Why Aikido

Of all the exercise options available Why Choose Aikido?

There are many resources available that will explain what aikido is but the question above is rarely answered.We hope you can find your answer in the list below.
Aikido classes include a cross section of our society - doctors, lawyers, students, law enforcement, businessmen and women, and more. They all come to classes for the same reason - to get better at Aikido. At the same time they are improving their welbeing and learning practical physical skills. It doesn't matter that many of these benefits cannot be seen. The Aikido lifestyle is about taking the lessons learned on the mat and applying them to your everyday life.

  • Some of the things aikido students may identify as benefits are: loss of weight, improved flexibility and better coordination. These visible benefits are easy for a student to see. What you can't see are the improvements in your overall health as a result of training. Often exercise is associated with achieving something external like weight loss or flexibility. Rarely do people take up a martial art to improve their cholesterol, blood pressure or blood sugar levels but these are some of the invisible benefits of the exercise that Aikido provides. It is worth reminding yourself when you get frustrated while training that you are still doing something positive for your health. Aikido also teaches you how to use your body as a coordinated unit. If you spend most of the day sitting, driving, or working at a computer, your body can develop some unnatural movement patterns. The body awareness that Aikido develops is invaluable, not just during training but in your daily life. With an increase in body awareness, strength and mobility will soon follow. Improvements in mobility will keep you on the aikido mat training for a long time and improve your prospects for aging without bone fragility and balance issues.

  • The mental improvements that come as a result of Aikido are often overlooked. First, the process of learning a technique requires as much mental activity as it does physical. In order to learn a technique you must practice it over and over to understand, not just how to apply it, but how to respond to the individual differences of your training partners. This is a process of constantly evolving skill level over months and years. In your daily life do you respond to obstacles by walking away, pushing harder, or by seeking alternative solutions? If you say "I can't do this" you will always be right but never successful. With aikido training there are going to be times of frustration and if you persist you can develop the confidence that comes with achievement. You will also begin to appreciate the value of going around an obstacle that is causing frustration rather than attacking it head on. The mental strength to keep trying even when things are not going your way will also show up in other areas of your life.

  • Learning Aikido requires a considerable of patience and attention to detail. The many techniques can take years to master but with learning comes a sense of accomplishment. This sense of accomplishment empowers us with self-esteem and confidence. Aikido is a great stress relief. When you walk into the dojo to begin a class the stresses of your daily life are left at the door.
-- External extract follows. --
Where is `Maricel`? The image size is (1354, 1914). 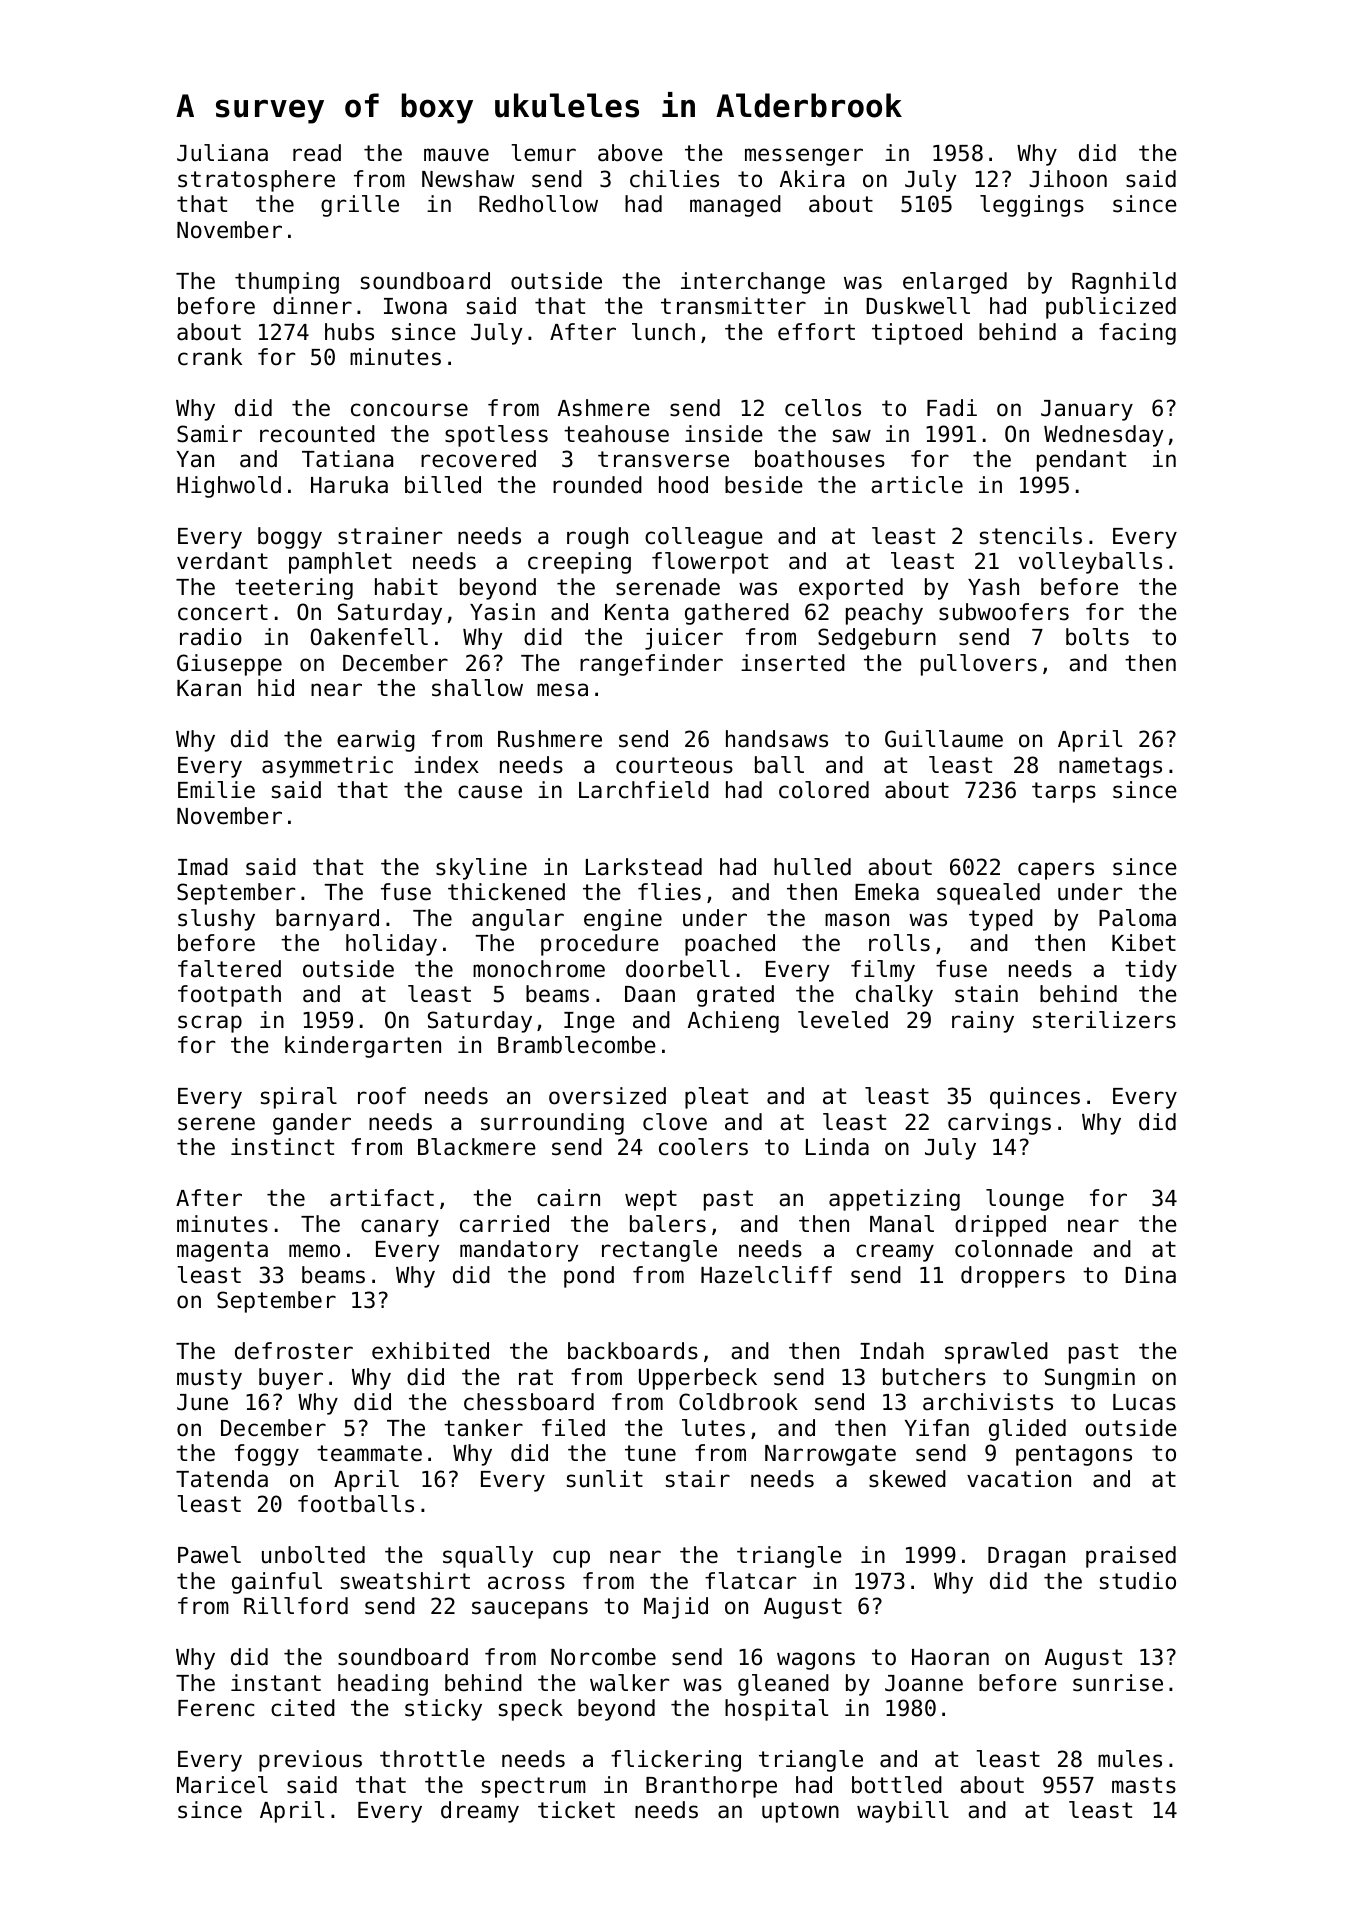 Maricel is located at coordinates (222, 1785).
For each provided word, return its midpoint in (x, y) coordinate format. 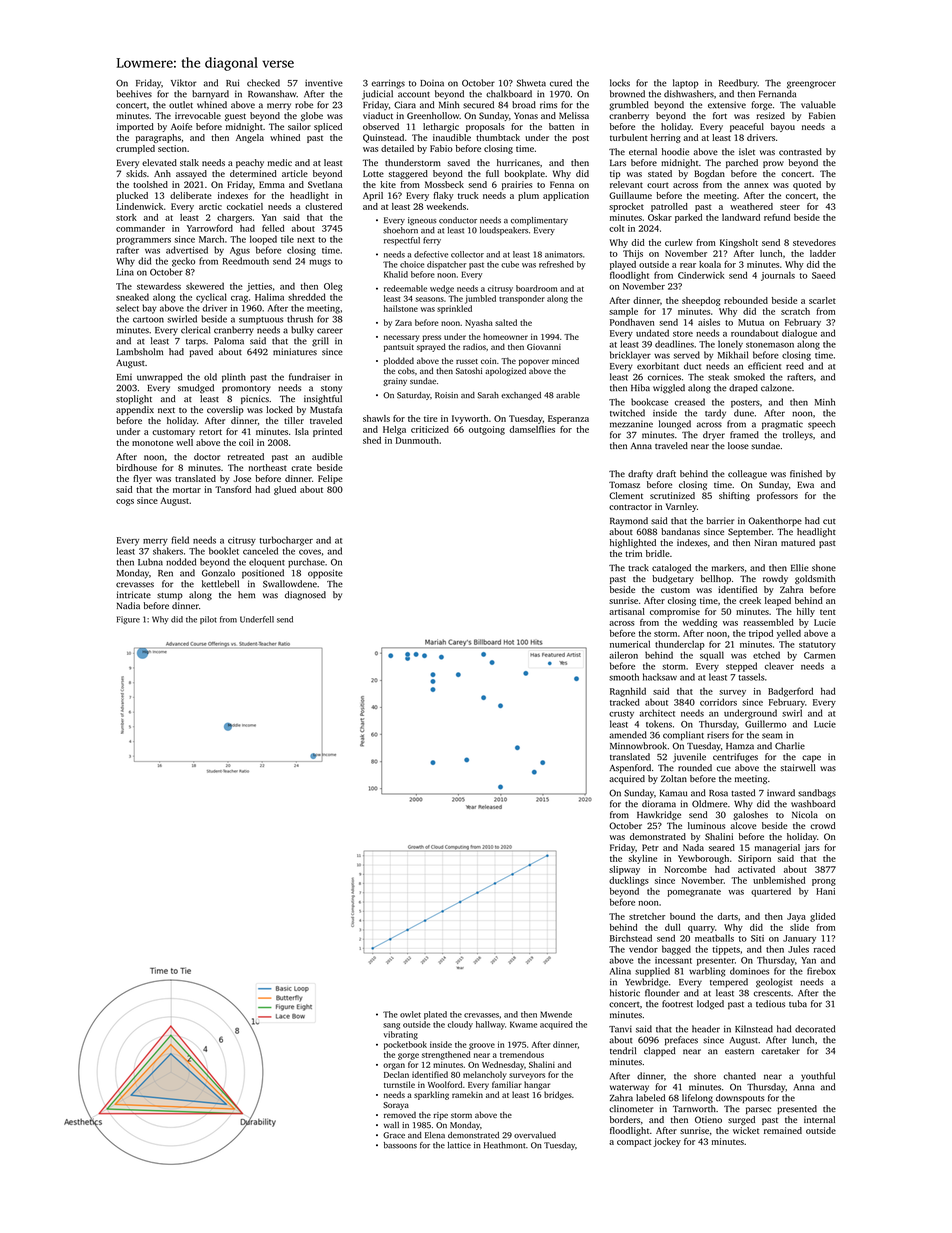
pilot (208, 620)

There is no space during a class to think about your bad day at work or school. Aikido requires focus so you don't miss essential details during a technique demonstration or lose opportunities with your training partner. Being able to train surrounded by a supportive community is also an essential part of this stress relief. Aikido friendships can be special and for some the Aikido community can become a second family. There is a bond between martial artists that allows you to throw and be thrown while laughing with the joy of well executed technique. This is something that few outside of the martial art of Aikido will ever understand.

  • While this is often the reason that many people come to Aikido, it is rarely the reason they stay. Yes, it is important to be able to defend yourself when you need to. This requires not only physical skills but also to mentally fight back and not just shut down. Aikido training builds self defence skills and a tougher mind. In physical terms it also helps improve agility, balance, endurance, and flexibility. The main lesson of Aikido however is it teaches you to avoid physical confrontations in the first place

  • "A boss says go - A leader says let's go".
    When you lead you show others the way instead of just telling them.
    When you teach someone else a technique or when you take the warm up, the best way is usually by demonstration i.e. "showing the way". As you progress in Aikido you will be called on to share your knowledge, skills and insights with other students. Senior students who work hard and practice their skills lead by example. This focus on leadership can then flow into other areas of your life.